Serghei Comerzan’s lawyer said there’s no evidence Comerzan could have known Trooper James Bava was coming after Comerzan’s motorcycle and that the patrol’s investigation started and never wavered from that assumption.

Jurors heard both claims Monday in opening statements of Comerzan’s second trial on charges stemming from a chase that resulted in Bava’s death on Highway FF, a hilly, two-lane highway in Audrain County.

Bava, 25, formerly of St. Charles County, wrecked his patrol car Aug. 28, 2015, after observing a motorcyclist commit a traffic violation and chasing him. Authorities have said Comerzan was traveling at least 105 mph when Bava tried to stop him, lost control and crashed. Bava was ejected and pinned under the patrol car after the crash with a piece of wreckage lodged in his armpit.

Bava’s funeral was at a church in Dardenne Prairie.

The car was burned up in the crash; its in-car camera system was destroyed.

Comerzan is on trial this week on charges of first-degree manslaughter and resisting a lawful stop. Prosecutors amended the charges last week from second-degree murder and resisting arrest. His case was moved in 2016 from Audrain County to St. Charles County; a jury in May failed to reach a unanimous verdict in the first trial, resulting in a mistrial.

Court records say Comerzan rejected prosecutors’ offer of a plea deal Feb. 1. The records do not say what the offer was. After opening statements Monday, jurors and trial spectators were led to a sally port outside the courthouse to observe Bava’s mangled and charred patrol car as well as an unwrecked patrol car as a comparison.

The trial in St. Charles Circuit Judge Ted House’s courtroom is expected to wrap up Friday. The judge, this month, sealed the case from the public, he said, to prevent jurors from accessing court records on Case.net, the state’s online court system.

#### [OBJECTIVE A]
In the trial report, rewrite the paragraph beginning "Comerzan is on trial this week" as a bulleted list that keeps its main facts.
#### [OBJECTIVE B]
According to the trial report, what happened to the in-car camera system of Bava's patrol car?

#### [EXCERPTED RECORDS]
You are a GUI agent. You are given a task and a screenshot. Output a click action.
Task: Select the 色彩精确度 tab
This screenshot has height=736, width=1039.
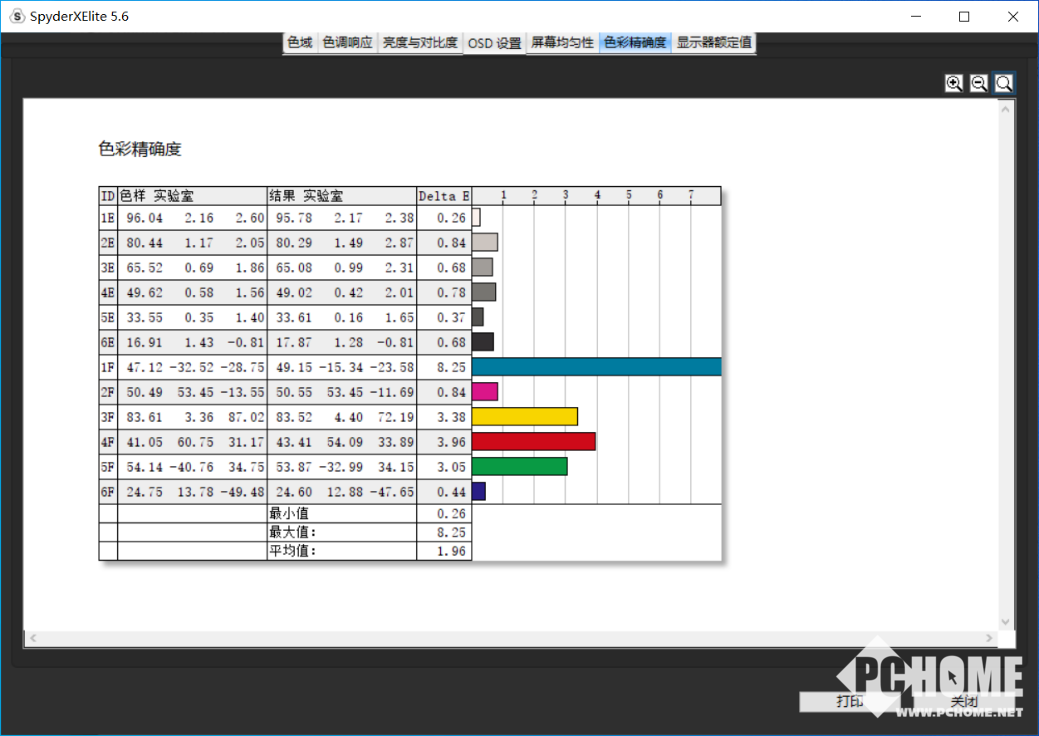(x=635, y=43)
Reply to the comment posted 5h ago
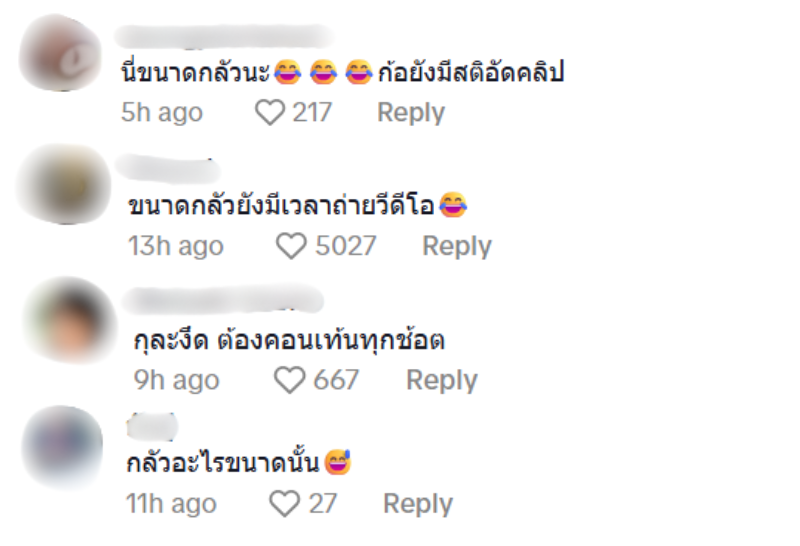 point(410,113)
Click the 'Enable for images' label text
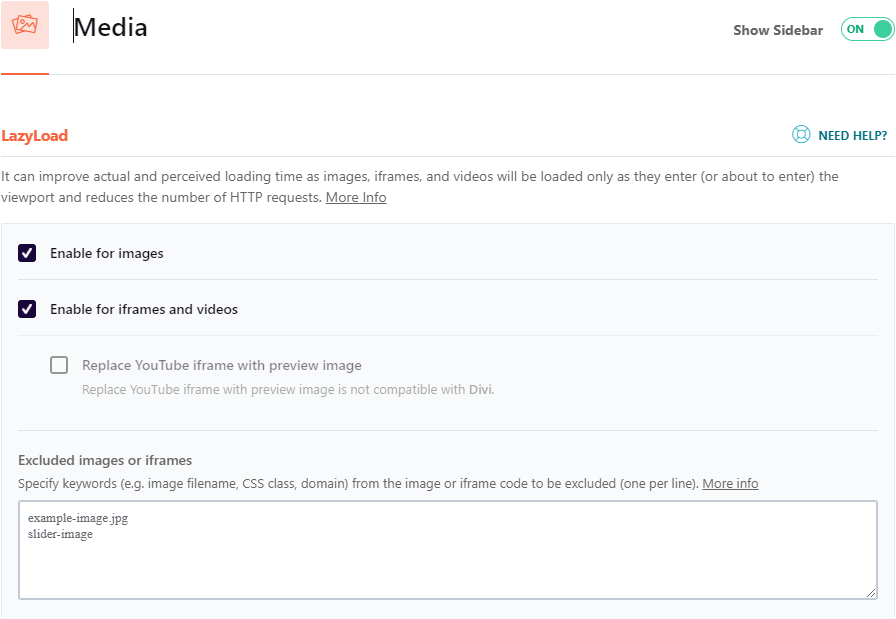The width and height of the screenshot is (896, 619). coord(107,253)
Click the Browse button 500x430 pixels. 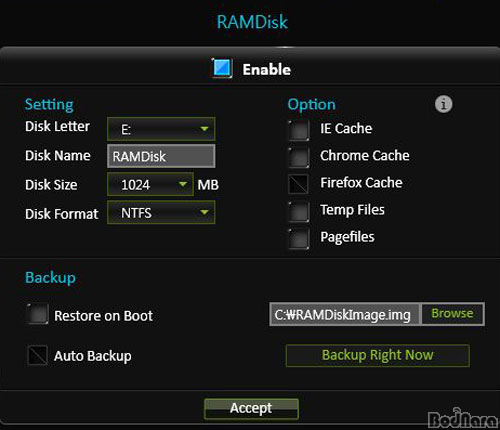pyautogui.click(x=452, y=314)
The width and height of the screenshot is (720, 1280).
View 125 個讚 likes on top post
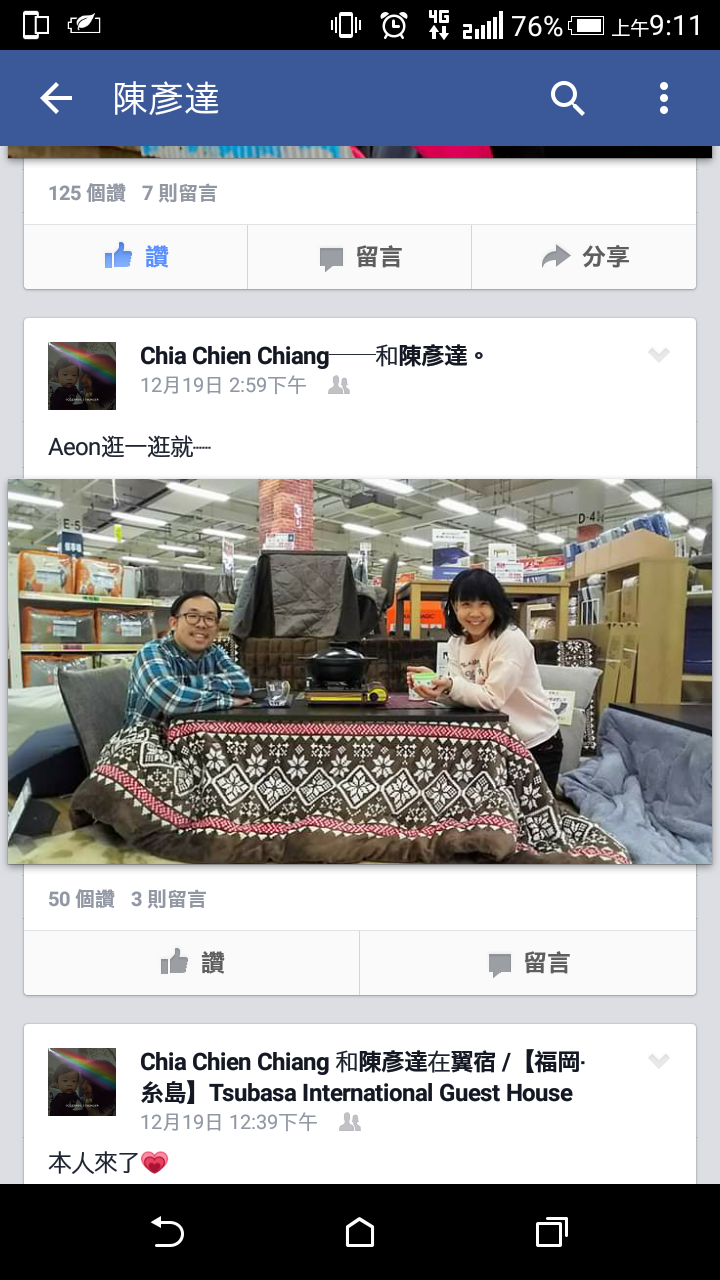click(x=87, y=193)
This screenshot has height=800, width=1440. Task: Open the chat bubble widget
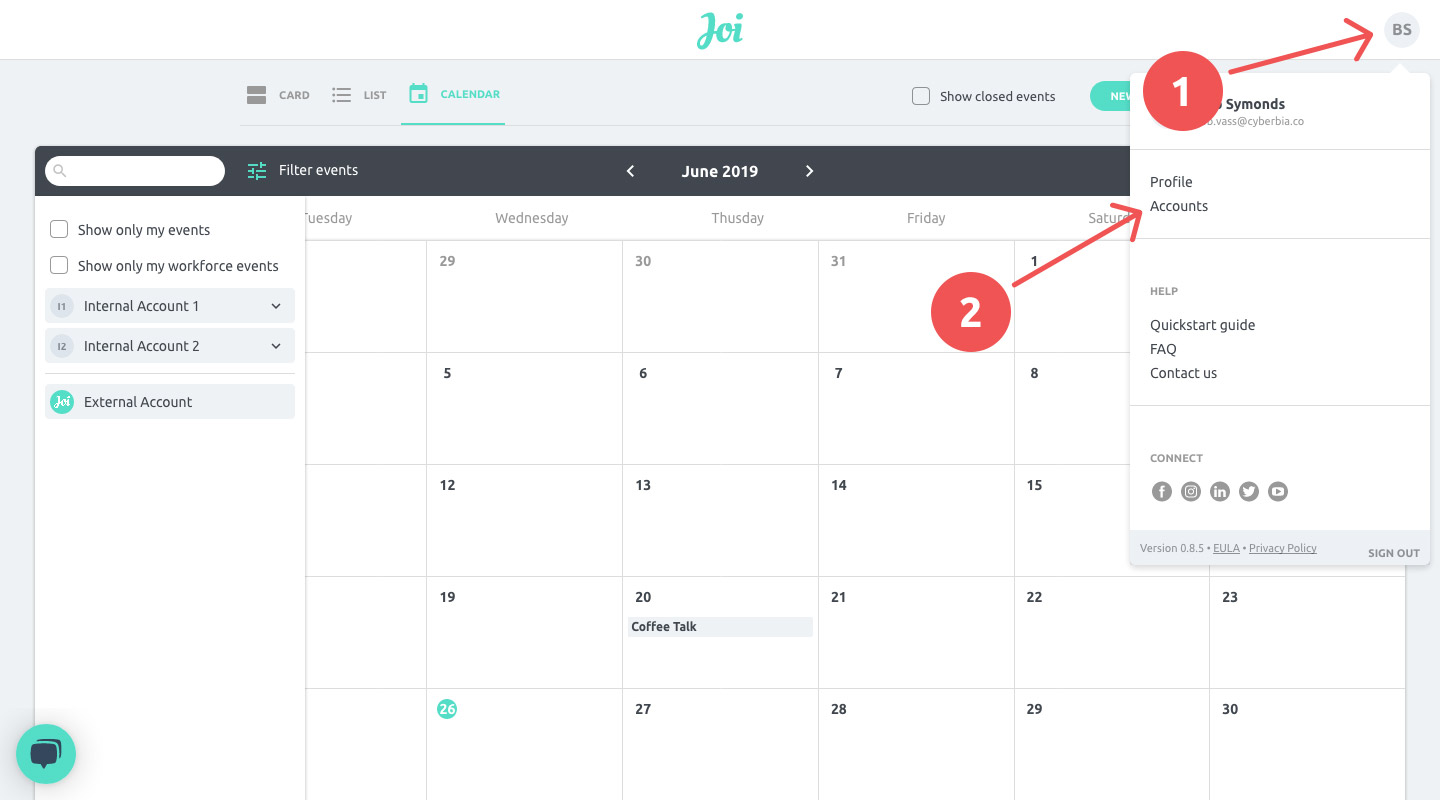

#### [EXERCISE SOLUTION A]
- Comerzan is on trial this week for first-degree manslaughter and resisting a lawful stop.
- Last week prosecutors amended the charges from second-degree murder and resisting arrest.
- The case was moved from Audrain County to St. Charles County in 2016.
- The first trial ended in a mistrial in May after the jury failed to reach a unanimous verdict.

#### [EXERCISE SOLUTION B]
It was destroyed when the car burned up in the crash.